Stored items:
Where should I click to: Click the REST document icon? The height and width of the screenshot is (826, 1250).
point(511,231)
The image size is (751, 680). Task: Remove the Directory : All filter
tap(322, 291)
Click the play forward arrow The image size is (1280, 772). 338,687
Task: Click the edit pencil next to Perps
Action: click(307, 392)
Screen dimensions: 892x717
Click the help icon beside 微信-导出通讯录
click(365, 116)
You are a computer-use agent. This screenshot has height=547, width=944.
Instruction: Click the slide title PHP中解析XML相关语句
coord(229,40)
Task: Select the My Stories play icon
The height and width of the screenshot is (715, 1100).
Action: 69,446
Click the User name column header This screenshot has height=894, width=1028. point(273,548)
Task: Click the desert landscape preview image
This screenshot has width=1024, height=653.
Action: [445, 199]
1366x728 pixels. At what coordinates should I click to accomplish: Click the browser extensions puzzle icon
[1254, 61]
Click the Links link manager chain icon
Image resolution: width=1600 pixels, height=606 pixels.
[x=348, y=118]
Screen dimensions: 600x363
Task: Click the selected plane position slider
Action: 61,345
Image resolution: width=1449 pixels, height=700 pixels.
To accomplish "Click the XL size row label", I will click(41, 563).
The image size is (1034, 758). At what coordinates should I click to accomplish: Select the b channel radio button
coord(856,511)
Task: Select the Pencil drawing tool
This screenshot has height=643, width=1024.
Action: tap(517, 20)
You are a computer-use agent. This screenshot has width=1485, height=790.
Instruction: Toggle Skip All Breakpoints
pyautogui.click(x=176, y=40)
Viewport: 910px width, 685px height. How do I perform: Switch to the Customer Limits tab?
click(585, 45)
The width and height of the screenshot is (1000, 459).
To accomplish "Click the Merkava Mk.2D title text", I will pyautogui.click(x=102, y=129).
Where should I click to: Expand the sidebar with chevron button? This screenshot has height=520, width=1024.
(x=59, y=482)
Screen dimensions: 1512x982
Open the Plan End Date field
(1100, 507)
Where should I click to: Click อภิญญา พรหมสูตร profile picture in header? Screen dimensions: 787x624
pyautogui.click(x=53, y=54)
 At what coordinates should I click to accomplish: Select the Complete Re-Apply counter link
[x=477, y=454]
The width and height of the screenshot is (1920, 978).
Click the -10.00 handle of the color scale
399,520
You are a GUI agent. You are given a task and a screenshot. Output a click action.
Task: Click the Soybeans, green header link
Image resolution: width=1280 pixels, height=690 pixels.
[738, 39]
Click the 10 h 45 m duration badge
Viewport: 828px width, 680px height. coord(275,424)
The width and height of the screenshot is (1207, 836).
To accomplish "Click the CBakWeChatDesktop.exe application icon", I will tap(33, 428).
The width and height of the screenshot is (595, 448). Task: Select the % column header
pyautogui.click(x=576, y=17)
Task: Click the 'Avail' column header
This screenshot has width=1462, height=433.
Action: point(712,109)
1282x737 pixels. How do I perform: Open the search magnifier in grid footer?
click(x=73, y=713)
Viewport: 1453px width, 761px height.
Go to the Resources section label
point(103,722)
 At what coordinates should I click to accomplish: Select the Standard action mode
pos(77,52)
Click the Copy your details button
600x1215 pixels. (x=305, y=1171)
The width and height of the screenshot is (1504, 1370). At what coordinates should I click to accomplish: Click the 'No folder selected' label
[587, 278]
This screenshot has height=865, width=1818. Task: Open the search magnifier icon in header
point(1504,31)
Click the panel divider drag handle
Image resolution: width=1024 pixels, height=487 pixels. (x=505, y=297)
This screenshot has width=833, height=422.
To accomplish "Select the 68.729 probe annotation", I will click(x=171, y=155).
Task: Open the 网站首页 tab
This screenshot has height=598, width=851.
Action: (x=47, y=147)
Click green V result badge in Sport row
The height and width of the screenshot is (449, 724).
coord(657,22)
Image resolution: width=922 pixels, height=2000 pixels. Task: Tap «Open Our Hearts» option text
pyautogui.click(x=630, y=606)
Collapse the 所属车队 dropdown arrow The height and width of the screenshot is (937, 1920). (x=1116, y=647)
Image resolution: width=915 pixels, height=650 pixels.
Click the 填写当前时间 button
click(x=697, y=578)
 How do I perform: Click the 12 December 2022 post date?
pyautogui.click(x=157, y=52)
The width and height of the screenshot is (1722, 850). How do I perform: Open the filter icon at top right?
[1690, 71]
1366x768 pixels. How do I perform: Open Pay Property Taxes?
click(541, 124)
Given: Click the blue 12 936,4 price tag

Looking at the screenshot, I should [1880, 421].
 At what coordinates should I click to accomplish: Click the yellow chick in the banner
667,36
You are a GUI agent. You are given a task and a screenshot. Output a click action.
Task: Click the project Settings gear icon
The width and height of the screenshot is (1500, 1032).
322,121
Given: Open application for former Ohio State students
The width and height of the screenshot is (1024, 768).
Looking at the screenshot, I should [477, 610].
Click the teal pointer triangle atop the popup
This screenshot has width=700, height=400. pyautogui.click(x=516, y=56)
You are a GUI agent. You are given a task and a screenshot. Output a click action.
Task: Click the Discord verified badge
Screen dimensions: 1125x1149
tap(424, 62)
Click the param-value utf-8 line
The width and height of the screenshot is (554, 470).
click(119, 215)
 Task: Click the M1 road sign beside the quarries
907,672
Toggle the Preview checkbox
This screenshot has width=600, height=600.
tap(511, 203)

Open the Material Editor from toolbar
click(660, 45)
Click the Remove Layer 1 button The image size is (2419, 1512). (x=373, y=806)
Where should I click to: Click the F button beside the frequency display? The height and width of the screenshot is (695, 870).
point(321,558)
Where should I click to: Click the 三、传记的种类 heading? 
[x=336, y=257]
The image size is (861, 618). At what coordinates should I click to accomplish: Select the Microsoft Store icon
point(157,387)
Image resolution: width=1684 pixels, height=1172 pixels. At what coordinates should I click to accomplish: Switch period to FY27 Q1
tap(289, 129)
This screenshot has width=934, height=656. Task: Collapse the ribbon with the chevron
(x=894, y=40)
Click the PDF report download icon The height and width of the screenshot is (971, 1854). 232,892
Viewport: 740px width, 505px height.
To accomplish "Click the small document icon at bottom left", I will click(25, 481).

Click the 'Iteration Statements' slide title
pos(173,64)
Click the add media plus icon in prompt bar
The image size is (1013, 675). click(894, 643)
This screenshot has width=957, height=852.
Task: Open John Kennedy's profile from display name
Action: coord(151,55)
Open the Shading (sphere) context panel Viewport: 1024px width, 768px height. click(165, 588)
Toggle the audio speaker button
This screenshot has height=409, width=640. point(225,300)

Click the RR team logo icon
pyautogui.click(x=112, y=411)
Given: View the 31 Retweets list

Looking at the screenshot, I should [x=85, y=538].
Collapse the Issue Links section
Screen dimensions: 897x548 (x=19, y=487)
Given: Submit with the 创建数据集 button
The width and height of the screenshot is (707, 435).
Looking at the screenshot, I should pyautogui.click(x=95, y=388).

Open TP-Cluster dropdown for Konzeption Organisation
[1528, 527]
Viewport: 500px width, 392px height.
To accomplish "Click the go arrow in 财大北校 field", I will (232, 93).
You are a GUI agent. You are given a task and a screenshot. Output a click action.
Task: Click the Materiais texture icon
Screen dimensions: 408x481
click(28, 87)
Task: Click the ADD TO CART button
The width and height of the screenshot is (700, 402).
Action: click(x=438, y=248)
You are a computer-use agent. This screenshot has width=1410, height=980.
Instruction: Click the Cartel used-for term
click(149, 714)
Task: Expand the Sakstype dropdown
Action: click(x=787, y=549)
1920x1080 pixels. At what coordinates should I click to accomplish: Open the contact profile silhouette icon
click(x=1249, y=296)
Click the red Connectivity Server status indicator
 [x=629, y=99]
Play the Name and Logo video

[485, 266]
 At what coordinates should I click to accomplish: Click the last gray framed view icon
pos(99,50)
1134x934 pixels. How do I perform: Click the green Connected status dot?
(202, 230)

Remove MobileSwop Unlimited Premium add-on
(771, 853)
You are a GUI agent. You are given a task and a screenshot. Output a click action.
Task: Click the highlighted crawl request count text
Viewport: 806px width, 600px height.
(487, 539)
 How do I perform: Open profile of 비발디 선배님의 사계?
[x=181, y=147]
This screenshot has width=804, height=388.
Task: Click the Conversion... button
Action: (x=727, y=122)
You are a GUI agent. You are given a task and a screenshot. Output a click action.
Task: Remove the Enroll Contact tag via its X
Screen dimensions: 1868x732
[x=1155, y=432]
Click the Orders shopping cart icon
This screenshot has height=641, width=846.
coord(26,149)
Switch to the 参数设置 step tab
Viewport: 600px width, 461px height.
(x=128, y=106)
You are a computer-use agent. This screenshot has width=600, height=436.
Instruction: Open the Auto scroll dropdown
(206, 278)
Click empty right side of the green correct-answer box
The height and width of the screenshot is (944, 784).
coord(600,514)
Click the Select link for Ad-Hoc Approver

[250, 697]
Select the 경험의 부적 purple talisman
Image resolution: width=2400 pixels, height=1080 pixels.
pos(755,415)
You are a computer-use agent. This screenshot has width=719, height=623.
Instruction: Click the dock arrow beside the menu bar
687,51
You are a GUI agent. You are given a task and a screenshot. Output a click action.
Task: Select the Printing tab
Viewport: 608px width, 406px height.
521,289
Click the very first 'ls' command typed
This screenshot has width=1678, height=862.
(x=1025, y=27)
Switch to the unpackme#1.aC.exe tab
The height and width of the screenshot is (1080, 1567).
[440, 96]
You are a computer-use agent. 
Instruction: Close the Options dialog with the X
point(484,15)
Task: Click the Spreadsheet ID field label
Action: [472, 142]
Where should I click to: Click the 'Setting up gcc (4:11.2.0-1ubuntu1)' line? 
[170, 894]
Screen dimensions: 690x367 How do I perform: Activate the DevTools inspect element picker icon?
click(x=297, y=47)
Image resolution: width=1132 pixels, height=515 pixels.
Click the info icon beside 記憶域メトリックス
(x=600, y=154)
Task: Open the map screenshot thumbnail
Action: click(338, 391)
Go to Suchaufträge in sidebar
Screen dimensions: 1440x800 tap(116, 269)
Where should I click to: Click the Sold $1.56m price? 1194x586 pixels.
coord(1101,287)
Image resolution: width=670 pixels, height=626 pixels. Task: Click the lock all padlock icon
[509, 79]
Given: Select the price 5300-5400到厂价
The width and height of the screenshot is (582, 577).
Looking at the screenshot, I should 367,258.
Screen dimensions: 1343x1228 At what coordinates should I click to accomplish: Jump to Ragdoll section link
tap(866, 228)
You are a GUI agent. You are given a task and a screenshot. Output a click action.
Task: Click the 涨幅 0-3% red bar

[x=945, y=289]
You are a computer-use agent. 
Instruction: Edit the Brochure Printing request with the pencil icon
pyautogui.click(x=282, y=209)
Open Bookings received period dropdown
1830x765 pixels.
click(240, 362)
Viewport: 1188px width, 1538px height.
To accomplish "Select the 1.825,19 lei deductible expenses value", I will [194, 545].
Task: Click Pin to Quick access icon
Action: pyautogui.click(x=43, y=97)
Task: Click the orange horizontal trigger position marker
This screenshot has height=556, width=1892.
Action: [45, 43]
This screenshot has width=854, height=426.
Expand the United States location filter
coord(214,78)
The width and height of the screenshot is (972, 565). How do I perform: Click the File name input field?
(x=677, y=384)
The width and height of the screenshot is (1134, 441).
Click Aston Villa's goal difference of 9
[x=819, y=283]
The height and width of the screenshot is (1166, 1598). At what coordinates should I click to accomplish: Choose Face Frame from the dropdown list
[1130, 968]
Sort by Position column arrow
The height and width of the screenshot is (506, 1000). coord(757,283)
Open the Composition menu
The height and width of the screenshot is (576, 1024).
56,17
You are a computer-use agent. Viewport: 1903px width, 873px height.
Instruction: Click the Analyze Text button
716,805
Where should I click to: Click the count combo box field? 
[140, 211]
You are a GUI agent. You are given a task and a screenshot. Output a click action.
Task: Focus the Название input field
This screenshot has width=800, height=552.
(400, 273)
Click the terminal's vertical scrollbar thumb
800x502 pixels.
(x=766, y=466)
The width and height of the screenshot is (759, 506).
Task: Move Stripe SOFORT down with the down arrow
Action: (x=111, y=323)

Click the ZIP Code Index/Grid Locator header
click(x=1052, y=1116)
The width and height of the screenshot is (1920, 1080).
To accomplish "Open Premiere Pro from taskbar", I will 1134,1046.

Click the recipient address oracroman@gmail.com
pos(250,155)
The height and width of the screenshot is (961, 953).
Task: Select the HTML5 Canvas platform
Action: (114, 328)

### Task item:
The lines that mention the word "application" should be pulled from the records above.

### Solution:
To accomplish "Click the CBakWeChatDesktop.exe application icon", I will tap(33, 428).
Given: Open application for former Ohio State students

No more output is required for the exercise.